Moving closer, Monk began committing the face to memory. It was more memorable than most: thin and handsome, close to refined, with a glint of irony rarely found in such photographs, whose subjects tended to prefer stone-cold indifference. "Payton's the supposed mastermind," Minnehan said. "Runs a network of dealers."
"Crack?"
"Natch. But I give him this—he's not hooked up with any gang. A true small businessman, with the kind of entrepreneurial spirit which makes this country great."
Ainsworth studied the photograph. "Not easy, down here."
"Payton's a nervy bastard," Minnehan responded. "A real survivor. You know what dealing crack is like in the Bayview. A lot of scuffling and hustling on the street—fractious, paranoid, and violent. We're like the Balkans for black folks."
Monk gave a short, mirthless laugh. "How's Payton work his business?"
"The usual way. Buys powder cocaine from a dealer, in kilos, and then turns it into rocks.
"But his dealer's only going to sell powder in significant quantities. So there's economic pressure for Payton to keep selling enough rocks to buy the next batch of powder, even if he has to sell them on consignment.
"He sells through a franchise of twenty or so street dealers—juveniles, people someone vouches for, anyone he thinks he can trust at all. That insulates him from the danger of hanging out on the corner drinking beer and mingling with the crackheads, maybe getting killed for the rocks or cash in his pocket." Minnehan tugged his Notre Dame sweatshirt down over the small protuberance of his belly. "You can sell a dozen rocks for maybe one fifty. Payton will want the money up-front. But if someone says he's short till Monday, and Payton's under pressure, he'll maybe have to trust him. For that you need muscle, a collector. Just what Rennell was born for."
Listening, Monk felt a weary familiarity, the inevitable arc in the lives of the two boys who had grown up across from Flora Lewis. Crack was the first business kids learned in the Bayview. It is tough to sell powder cocaine on the street—the customers are cynical, and can't be sure what they're getting isn't cut with sugar or salt. But any twelve-year-old can take powder, combine it with baking soda and water, then cook it into rocks a buyer can sample and know—from the first rush hitting his bloodstream—that it's the real deal. And so kids become both dealers and users—smoking crack for pleasure, dispensing crack for business, and trading crack for sex for the rest of what is likely to be their very brief lives.

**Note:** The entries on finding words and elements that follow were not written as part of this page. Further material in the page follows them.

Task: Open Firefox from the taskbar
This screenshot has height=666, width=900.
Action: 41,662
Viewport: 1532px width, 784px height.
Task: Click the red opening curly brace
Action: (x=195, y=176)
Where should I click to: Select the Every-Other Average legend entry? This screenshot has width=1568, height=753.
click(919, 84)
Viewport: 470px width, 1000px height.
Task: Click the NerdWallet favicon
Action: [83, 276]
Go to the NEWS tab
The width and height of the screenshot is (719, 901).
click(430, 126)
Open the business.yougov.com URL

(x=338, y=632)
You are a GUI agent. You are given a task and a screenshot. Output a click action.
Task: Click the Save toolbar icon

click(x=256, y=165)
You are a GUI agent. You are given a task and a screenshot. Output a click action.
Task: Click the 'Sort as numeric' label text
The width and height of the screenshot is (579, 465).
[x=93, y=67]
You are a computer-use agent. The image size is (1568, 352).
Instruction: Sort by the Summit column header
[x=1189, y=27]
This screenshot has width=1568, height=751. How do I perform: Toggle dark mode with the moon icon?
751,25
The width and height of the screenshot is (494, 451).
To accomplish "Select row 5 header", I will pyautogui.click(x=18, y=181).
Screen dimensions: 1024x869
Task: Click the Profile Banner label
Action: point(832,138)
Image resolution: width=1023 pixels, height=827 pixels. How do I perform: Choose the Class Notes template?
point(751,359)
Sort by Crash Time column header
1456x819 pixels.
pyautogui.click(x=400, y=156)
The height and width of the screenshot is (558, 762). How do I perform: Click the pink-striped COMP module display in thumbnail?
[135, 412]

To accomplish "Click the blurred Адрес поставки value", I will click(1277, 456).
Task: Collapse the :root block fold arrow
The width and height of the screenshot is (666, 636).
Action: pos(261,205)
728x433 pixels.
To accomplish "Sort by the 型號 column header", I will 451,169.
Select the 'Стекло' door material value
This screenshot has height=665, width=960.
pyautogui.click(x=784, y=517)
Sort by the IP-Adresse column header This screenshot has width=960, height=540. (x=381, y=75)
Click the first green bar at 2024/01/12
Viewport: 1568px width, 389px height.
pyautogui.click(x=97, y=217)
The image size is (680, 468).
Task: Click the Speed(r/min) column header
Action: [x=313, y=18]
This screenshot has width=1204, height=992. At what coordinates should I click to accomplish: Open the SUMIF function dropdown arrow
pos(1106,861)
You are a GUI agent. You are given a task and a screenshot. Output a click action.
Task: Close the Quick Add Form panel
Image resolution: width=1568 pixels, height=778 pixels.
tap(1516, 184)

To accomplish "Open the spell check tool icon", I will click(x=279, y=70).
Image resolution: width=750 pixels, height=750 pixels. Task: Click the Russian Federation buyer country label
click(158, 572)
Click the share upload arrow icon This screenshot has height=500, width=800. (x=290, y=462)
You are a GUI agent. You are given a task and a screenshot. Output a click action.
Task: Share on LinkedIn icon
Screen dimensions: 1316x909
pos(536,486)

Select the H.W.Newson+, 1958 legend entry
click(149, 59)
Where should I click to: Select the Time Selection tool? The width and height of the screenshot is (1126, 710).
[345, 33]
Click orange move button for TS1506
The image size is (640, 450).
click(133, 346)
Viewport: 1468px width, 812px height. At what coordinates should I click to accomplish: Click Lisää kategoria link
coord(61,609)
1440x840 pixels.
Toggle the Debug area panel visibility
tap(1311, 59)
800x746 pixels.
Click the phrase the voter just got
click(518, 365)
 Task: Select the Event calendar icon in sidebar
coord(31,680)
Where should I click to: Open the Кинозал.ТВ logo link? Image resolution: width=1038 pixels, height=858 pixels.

"Payton have a girl?" Monk asked.
"Nice-looking boy like that? Always. Plenty of coke whores to go around, even if you look like a fucking gargoyle. Some of these sweet young things would suck the chrome off a trailer hitch."
"So what they need with a nine-year-old Cambodian girl?"
Minnehan shrugged. " 'Cause this whole fucking place is depraved, with a capital D. No rules, no limits, no respect for life or anything which might grow up to have a pussy. Add the crazy sexual rush which comes from smoking crack and see if guys like Payton and Rennell bother with these fine distinctions."
The mention of Rennell reminded Monk that he had not seen the man who, if Flora Lewis was right, had led Thuy Sen to her death. "Show me Rennell," he directed.
Minnehan jabbed at a picture. "Right here. Piss-poor protoplasm for sure."
Monk took it in. Not much to see, he thought—a round, expressionless face, eyes even deader than normal.
"Let's run 'em in," he said. "Both of them."